When reviewing your company’s policy, be sure you understand:
- Whether maternity leave is paid, unpaid, or partially paid
- Whether you are eligible for disability insurance benefits, complete or partial.
- Whether the company has a medical disability insurance policy that pays a portion of your salary while on leave. Pregnancy is legally considered a medical disability. Find out which forms you have to complete, and where to send them. Follow up: has the appropriate office received, processed, and finalized your application? Be sure your doctor has signed and completed the appropriate forms stating when you are able to return to work.
- Whether the company’s policy guarantees you can return to your same job or one that is equivalent in pay and advancement possibilities.
- How much time off you are allowed.
- Whether you may use your present benefit days (sick leave, personal leave, vacation time) to extend your paid maternity leave.
- What the company’s provisions are for extended maternity leave — paid, unpaid, partially paid, working from home?
- What the possibilities are of continuing your present job during and after your pregnancy by working part-time at home and being tied into the office by phone, fax, or computer.
- What options are available should medical complications or maternal desires necessitate a change in plans.
- Whether your health plan is still in effect while you are on extended leave, and whether it is partial or full coverage. How long will they keep you on the medical insurance policy at full or partial benefits? Do you share the cost?
After selecting the time and person to tell (and preferably when that person is having a good day), present your case. How to tell depends upon your pregnancy, your job, your wishes, and the reception you imagine you will get from your supervisor and coworkers. As in any negotiations, consider where the other person is coming from. Your supervisor wants to know when you are leaving, when you are coming back, and how best to fill in the gap while you’re gone. Be ready with those answers. Realistically, your supervisor is more concerned about the company’s operations than your personal needs. Your employer must consider the possibility that you may later decide not to return to work (although studies show that attractive maternity leave policies and a family-friendly workplace make it more likely that women will return).

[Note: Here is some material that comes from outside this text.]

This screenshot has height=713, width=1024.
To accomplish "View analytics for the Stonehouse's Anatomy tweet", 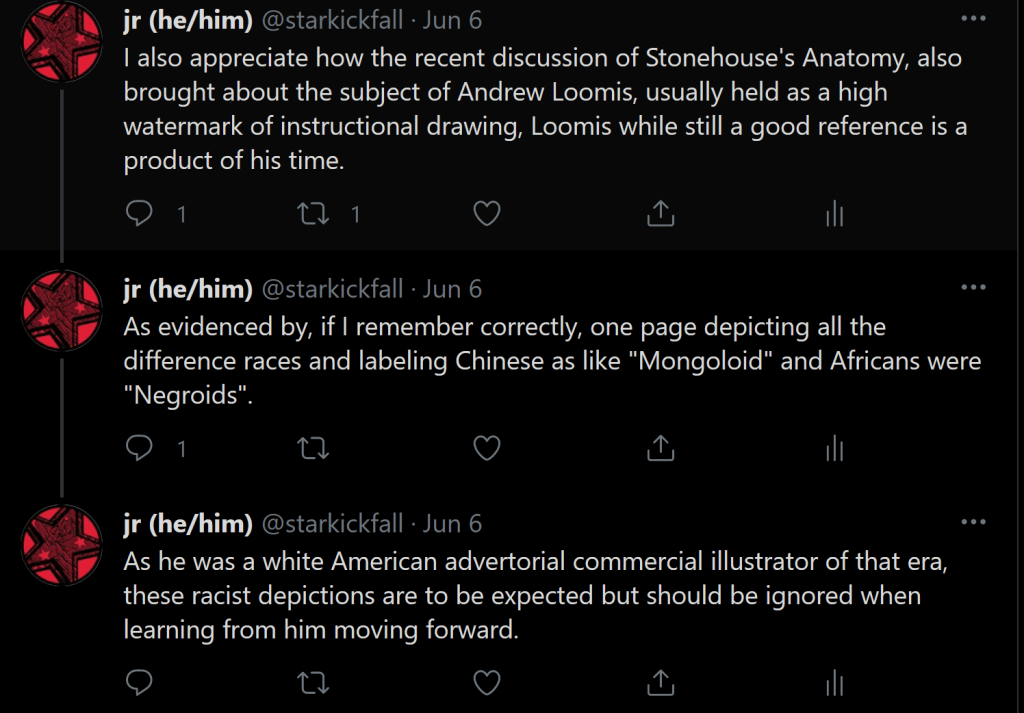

Only you can guess how much maternity leave time you need; only your company can guess how much time they can afford to be without you. Remember, your bargaining power depends not only on how you present your case, but also on your value to the company. If you have a unique skill required for a special job, you have more clout than if there are many others within the company who can do your job just as well. Be realistic about your needs, your negotiating power, and the needs of the company, but remember, too, that companies want to be seen as family-friendly in their maternity leave policies.